私たちの住んでいるここ大崎にもやっと夏の気配を感じられるようになりました。つい先日まで店先をあふれんばかりに賑わせていた筍やいちごなどに代わって、少しずつスイカやメロン、夏野菜などが加わるようになりました。

太陽が思いっきり顔を覗かせる日は汗もかきやすくなります。そんな時、このような食材のなかには体の中にこもった熱を外に追い払い、体を潤わせるという効果もあるため、おおいに地元で収穫された旬の食材を利用したいものです。

さて、前回から乾燥症候群について述べてきましたが、今回はその中のひとつドライマイス(口の乾燥)についてご紹介致します。口が渇く、口がネバネバする、水をよく欲しがる、口臭が気になる、話がしづらい等様々な症状がみられるドライマウスの原因には、体内の潤い不足というものが根本にあるといわれます。その改善法に、水分を保つ力を高め、体全体を潤わせる漢方薬で、消耗した気(エネルギー)を補う人参、体液や潤いを補う麦門冬、体を引き締め気や体液、汗の発散を防ぐ五味子の三つの生薬が配合された、古くから愛用されてきた有名なものがあります。それぞれ三つの異なるこれらの生薬の力を併せることで気の力を補い、汗の余分な漏れを止め、体に潤いをもたせます。

その漢方薬の名は、『生脈散』といい、中国ではすでに900年以上も前から使われており、日本では『麦味参顆粒』という漢方薬で知られています。心臓が弱まった時、脈を取り戻すといわれるこの漢方薬は、疲労回復に優れ、からだを潤し心臓や肺の機能を高めるため、中国ではドリンク剤やお茶として普段からよく飲まれています。熱中症予防、夏バテ防止、スポーツ、旅行のときの必需品として愛用され、また中国の毛沢東が三度目の心筋梗塞で倒れたとき、静脈注射で使用されたといわれています。
麦味参顆粒は、体に大いに潤いと気(エネルギー)を補うため、症状にあわせ、ドライマウスと空咳のある時には、麦味参顆粒と百潤露、糖尿病でドライマウスの方には、麦味参顆粒と八仙丸など使い方にも色々工夫されてきました。

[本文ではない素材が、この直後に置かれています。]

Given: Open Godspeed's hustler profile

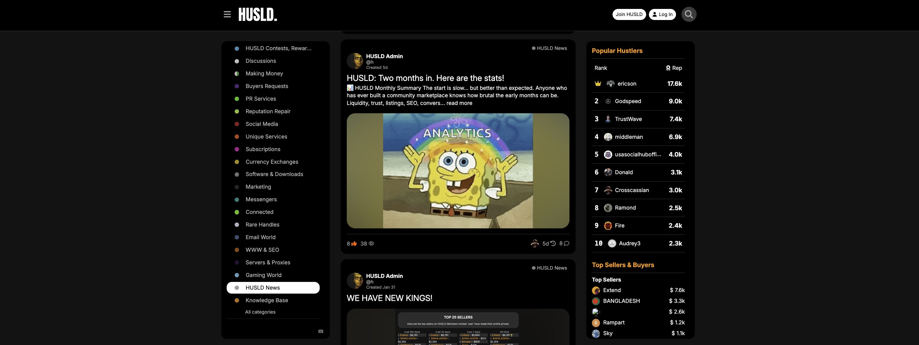Looking at the screenshot, I should (628, 101).
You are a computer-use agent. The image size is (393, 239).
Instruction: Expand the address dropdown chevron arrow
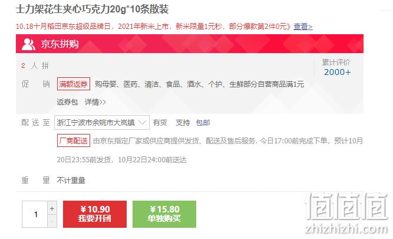[x=142, y=123]
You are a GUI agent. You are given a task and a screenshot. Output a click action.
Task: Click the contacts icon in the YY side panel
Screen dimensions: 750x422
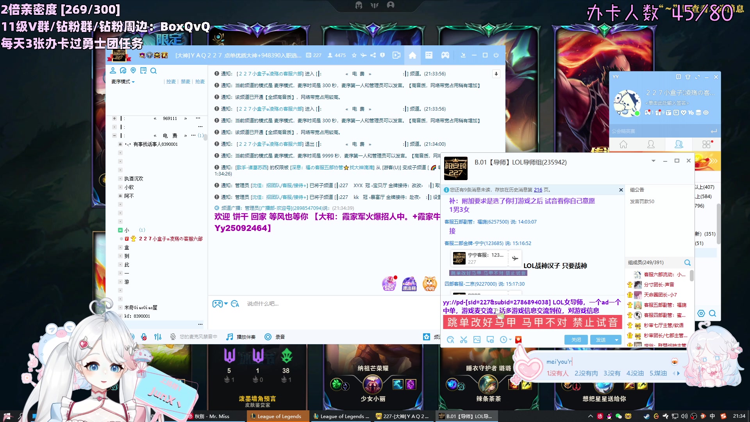tap(651, 144)
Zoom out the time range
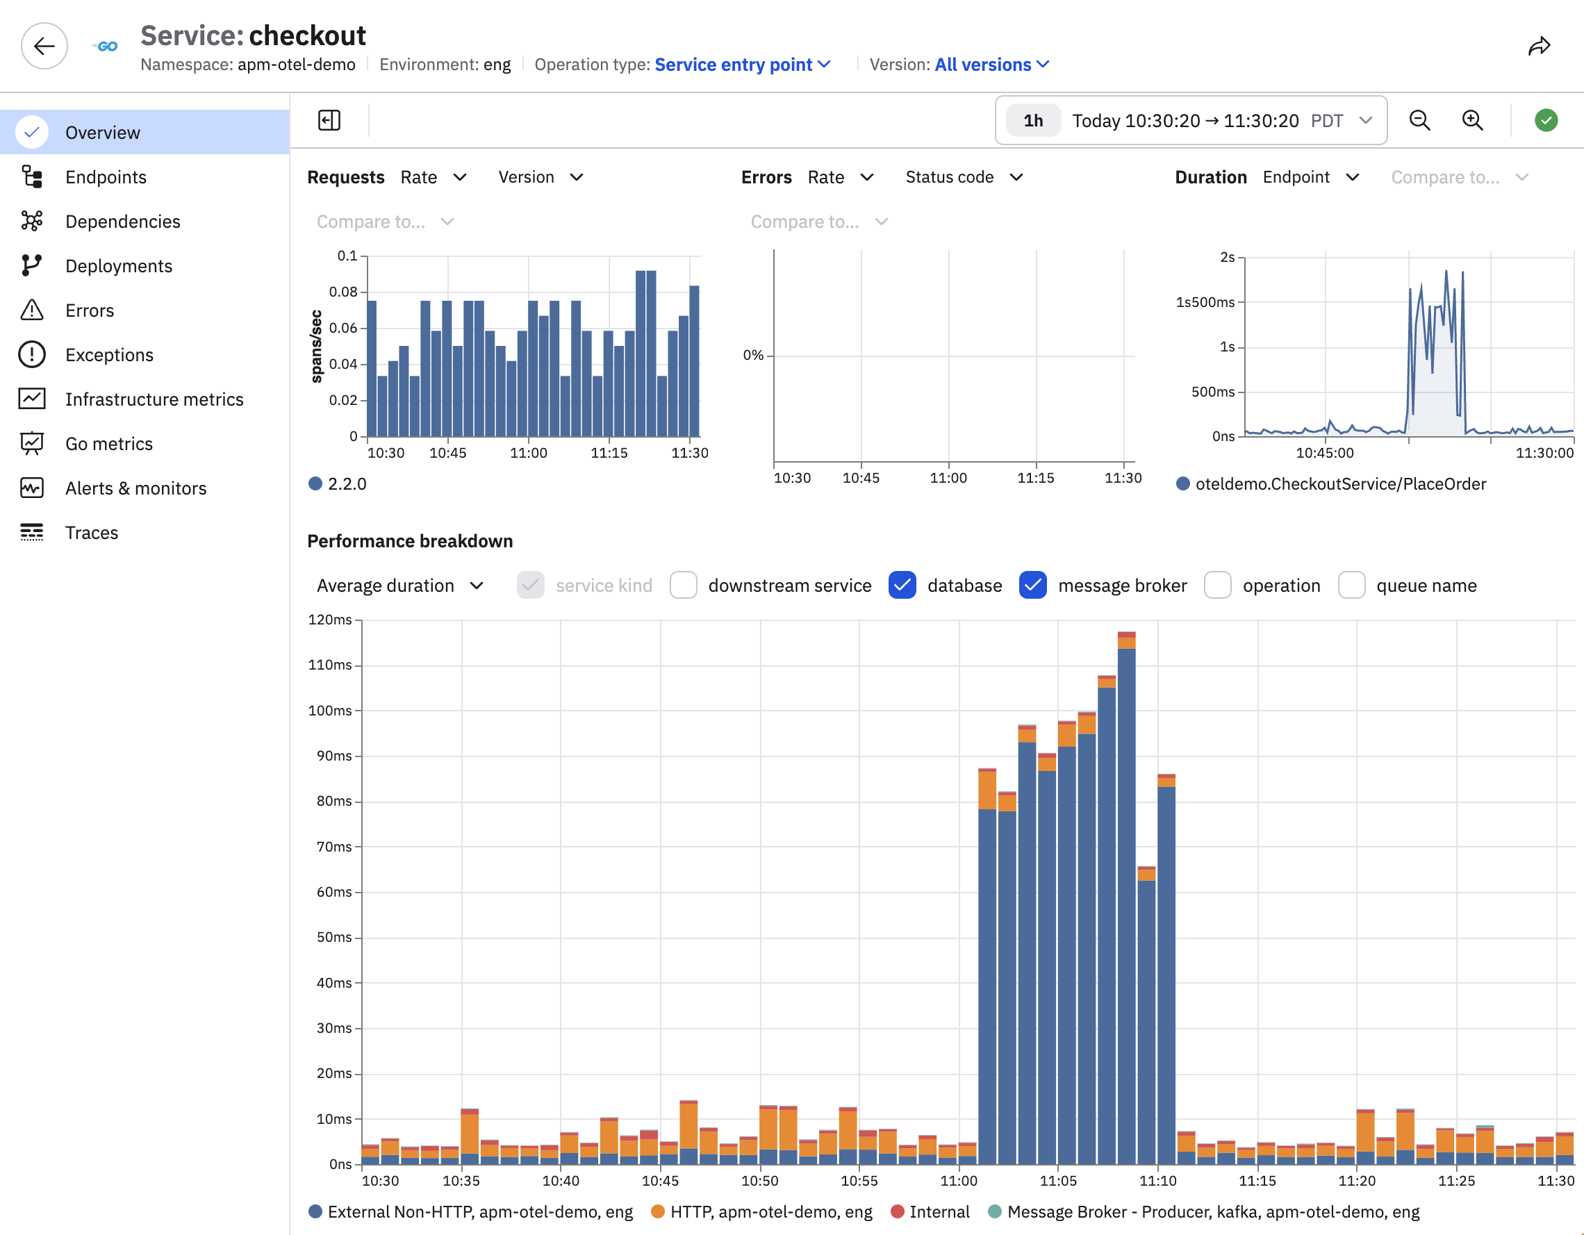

暑い季節に水分補給は欠かせません。しかしご年配の方や胃腸の機能が弱まっている方は、とりすぎると食欲不振やだるさ、むくみにつながってしまいます。また、日本脳卒中学会で、脳卒中は夏に多いという調査結果が発表された事があり、脱水症状を防ぐには、水分補給は欠かせません。しかし、飲んだだけで、体全体に水分が行き渡らなかったり、胃液をどんどん薄めて、消化力を低下させてしまっては大変です。こんな時、昔から愛用されてきた漢方薬を毎日の生活にじょうずに取り入れて、夏を元気にお過ごし下さい。